Macie will help users understand other risks associated with data as well, providing automatic alerts when customers may have accidentally made sensitive data externally accessible or stored credentials in an unsecure manner. In addition to analyzing data to understand historical patterns of user authentications, access locations, and times of access, and discovering and classifying sensitive data, Amazon Macie provides a dashboard for tracking user activity and monitoring data security.

The Macie console also allows you to define automated remediation actions such as resetting access control lists or requiring password resets.

Amazon Web Services today also revealed a number of improvements to other services:

  • The launch of AWS Migration Hub, to track migrations of applications from data centers to AWS. A collection of AWS and partner migration tools is featured.
  • Encryption of data at rest in AWS in Amazon Elastic File system, with users able to select a key to encrypt content of files. This feature is available now in regions where EFS is supported.
  • A complete rewrite of CloudHSM (hardware security module), for meeting security and compliance requirements for sensitive data. CloudHSM is now a scalable, managed service with provisioning, patching, high availability, and backups now built-in. The service also is now offered on a pay-as-you-go basis with no upfront fees. Support for FIPS 142-2 Level 3 is featured, with security mechanisms designed to detect and respond to physical attempts to access or modify the HSM.
  • Rules are being added to the AWS Config service for evaluating AWS configurations.
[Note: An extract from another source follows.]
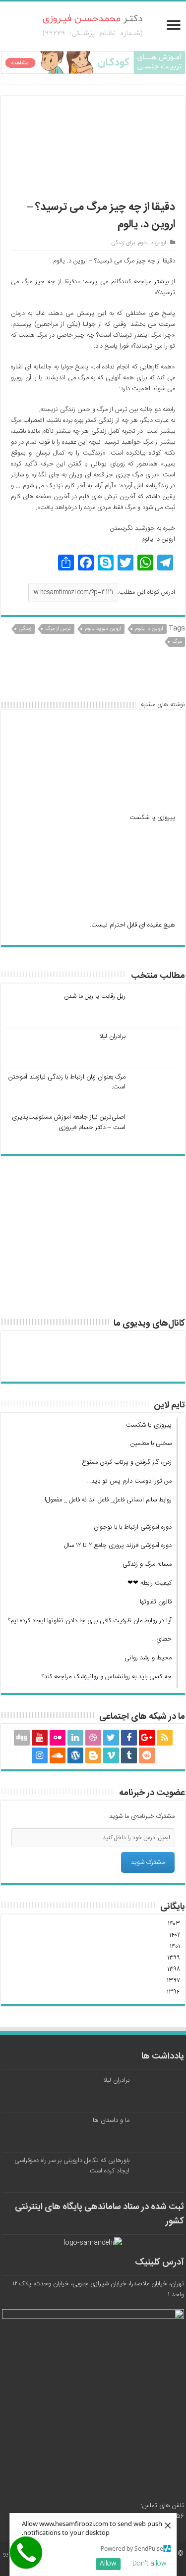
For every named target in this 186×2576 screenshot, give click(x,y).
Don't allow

The new rules help with securing S3 buckets. These include rules for identifying buckets that allow global read and/or write access. 
  • AWS CloudTrail, a governance, compliance, and auditing service for AWS accounts, is now enabled by default for all customers, providing visibility into the last seven days of account activity. Users do not need to configure the service.
  • AWS Glue, an extract, transformation, and load (ETL) service in the Amazon cloud, is now generally available. The “serverless” service saves users from having to provision or manage resources; they pay only for resources used when Glue is running.